## [WHAT YOU WILL DO]
Each record that follows is to be reproduced verbatim.

Stored data entries:
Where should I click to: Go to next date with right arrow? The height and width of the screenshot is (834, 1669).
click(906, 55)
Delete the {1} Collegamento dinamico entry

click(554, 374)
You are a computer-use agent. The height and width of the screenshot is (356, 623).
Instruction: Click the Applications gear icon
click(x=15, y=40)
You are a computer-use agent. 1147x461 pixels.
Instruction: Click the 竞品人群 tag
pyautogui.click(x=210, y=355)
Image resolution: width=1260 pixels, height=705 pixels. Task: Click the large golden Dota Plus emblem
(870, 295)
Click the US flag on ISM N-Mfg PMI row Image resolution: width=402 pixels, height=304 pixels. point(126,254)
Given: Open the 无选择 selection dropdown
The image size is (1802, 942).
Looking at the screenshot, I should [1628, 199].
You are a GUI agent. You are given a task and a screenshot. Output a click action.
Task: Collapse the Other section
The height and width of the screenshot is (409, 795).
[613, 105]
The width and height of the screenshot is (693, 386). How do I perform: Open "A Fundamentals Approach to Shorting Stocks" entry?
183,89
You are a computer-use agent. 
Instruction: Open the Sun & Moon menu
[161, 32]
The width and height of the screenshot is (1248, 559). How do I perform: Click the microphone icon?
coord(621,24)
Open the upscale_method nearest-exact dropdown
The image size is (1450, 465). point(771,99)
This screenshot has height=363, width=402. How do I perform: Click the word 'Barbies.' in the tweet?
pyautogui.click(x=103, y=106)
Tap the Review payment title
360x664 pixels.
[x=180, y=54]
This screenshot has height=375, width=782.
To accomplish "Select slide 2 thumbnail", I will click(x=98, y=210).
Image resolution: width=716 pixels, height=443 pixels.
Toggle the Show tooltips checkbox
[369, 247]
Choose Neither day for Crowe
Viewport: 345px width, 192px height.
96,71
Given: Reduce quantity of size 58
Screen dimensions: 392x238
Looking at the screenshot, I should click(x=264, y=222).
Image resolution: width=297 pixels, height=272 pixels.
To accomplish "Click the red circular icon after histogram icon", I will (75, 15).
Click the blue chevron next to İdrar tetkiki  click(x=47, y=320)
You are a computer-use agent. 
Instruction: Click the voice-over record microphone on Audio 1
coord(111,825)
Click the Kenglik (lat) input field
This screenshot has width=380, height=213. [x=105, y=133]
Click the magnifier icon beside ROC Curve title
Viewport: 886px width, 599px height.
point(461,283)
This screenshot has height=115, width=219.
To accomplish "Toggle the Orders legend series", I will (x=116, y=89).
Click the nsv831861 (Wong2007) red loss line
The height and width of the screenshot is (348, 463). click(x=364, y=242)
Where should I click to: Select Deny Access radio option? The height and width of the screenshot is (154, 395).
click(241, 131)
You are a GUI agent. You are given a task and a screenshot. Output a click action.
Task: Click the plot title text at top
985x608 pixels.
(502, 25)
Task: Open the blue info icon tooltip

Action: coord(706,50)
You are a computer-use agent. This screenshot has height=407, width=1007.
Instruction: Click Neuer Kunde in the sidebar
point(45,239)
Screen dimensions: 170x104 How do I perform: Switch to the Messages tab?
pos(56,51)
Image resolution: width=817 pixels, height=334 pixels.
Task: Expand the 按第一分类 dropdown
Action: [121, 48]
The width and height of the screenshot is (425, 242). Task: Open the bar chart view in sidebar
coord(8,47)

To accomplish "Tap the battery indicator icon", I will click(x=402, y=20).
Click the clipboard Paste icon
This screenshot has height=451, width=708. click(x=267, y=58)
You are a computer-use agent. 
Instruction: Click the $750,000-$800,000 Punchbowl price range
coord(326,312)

## [EXERCISE RESULT]
Where should I click to: Go to next date with right arrow? The height and width of the screenshot is (834, 1669).
click(906, 55)
Delete the {1} Collegamento dinamico entry

click(554, 374)
You are a computer-use agent. The height and width of the screenshot is (356, 623).
Instruction: Click the Applications gear icon
click(x=15, y=40)
You are a computer-use agent. 1147x461 pixels.
Instruction: Click the 竞品人群 tag
pyautogui.click(x=210, y=355)
Image resolution: width=1260 pixels, height=705 pixels. Task: Click the large golden Dota Plus emblem
(870, 295)
Click the US flag on ISM N-Mfg PMI row Image resolution: width=402 pixels, height=304 pixels. point(126,254)
Given: Open the 无选择 selection dropdown
The image size is (1802, 942).
Looking at the screenshot, I should [1628, 199].
You are a GUI agent. You are given a task and a screenshot. Output a click action.
Task: Collapse the Other section
The height and width of the screenshot is (409, 795).
[613, 105]
The width and height of the screenshot is (693, 386). How do I perform: Open "A Fundamentals Approach to Shorting Stocks" entry?
183,89
You are a computer-use agent. 
Instruction: Open the Sun & Moon menu
[161, 32]
The width and height of the screenshot is (1248, 559). How do I perform: Click the microphone icon?
coord(621,24)
Open the upscale_method nearest-exact dropdown
The image size is (1450, 465). point(771,99)
This screenshot has height=363, width=402. How do I perform: Click the word 'Barbies.' in the tweet?
pyautogui.click(x=103, y=106)
Tap the Review payment title
360x664 pixels.
[x=180, y=54]
This screenshot has height=375, width=782.
To accomplish "Select slide 2 thumbnail", I will click(x=98, y=210).
Image resolution: width=716 pixels, height=443 pixels.
Toggle the Show tooltips checkbox
[369, 247]
Choose Neither day for Crowe
Viewport: 345px width, 192px height.
96,71
Given: Reduce quantity of size 58
Screen dimensions: 392x238
Looking at the screenshot, I should click(x=264, y=222).
Image resolution: width=297 pixels, height=272 pixels.
To accomplish "Click the red circular icon after histogram icon", I will (75, 15).
Click the blue chevron next to İdrar tetkiki  click(x=47, y=320)
You are a computer-use agent. 
Instruction: Click the voice-over record microphone on Audio 1
coord(111,825)
Click the Kenglik (lat) input field
This screenshot has width=380, height=213. [x=105, y=133]
Click the magnifier icon beside ROC Curve title
Viewport: 886px width, 599px height.
point(461,283)
This screenshot has height=115, width=219.
To accomplish "Toggle the Orders legend series", I will (x=116, y=89).
Click the nsv831861 (Wong2007) red loss line
The height and width of the screenshot is (348, 463). click(x=364, y=242)
Where should I click to: Select Deny Access radio option? The height and width of the screenshot is (154, 395).
click(241, 131)
You are a GUI agent. You are given a task and a screenshot. Output a click action.
Task: Click the plot title text at top
985x608 pixels.
(502, 25)
Task: Open the blue info icon tooltip

Action: coord(706,50)
You are a computer-use agent. This screenshot has height=407, width=1007.
Instruction: Click Neuer Kunde in the sidebar
point(45,239)
Screen dimensions: 170x104 How do I perform: Switch to the Messages tab?
pos(56,51)
Image resolution: width=817 pixels, height=334 pixels.
Task: Expand the 按第一分类 dropdown
Action: [121, 48]
The width and height of the screenshot is (425, 242). Task: Open the bar chart view in sidebar
coord(8,47)

To accomplish "Tap the battery indicator icon", I will click(x=402, y=20).
Click the clipboard Paste icon
This screenshot has height=451, width=708. click(x=267, y=58)
You are a computer-use agent. 
Instruction: Click the $750,000-$800,000 Punchbowl price range
coord(326,312)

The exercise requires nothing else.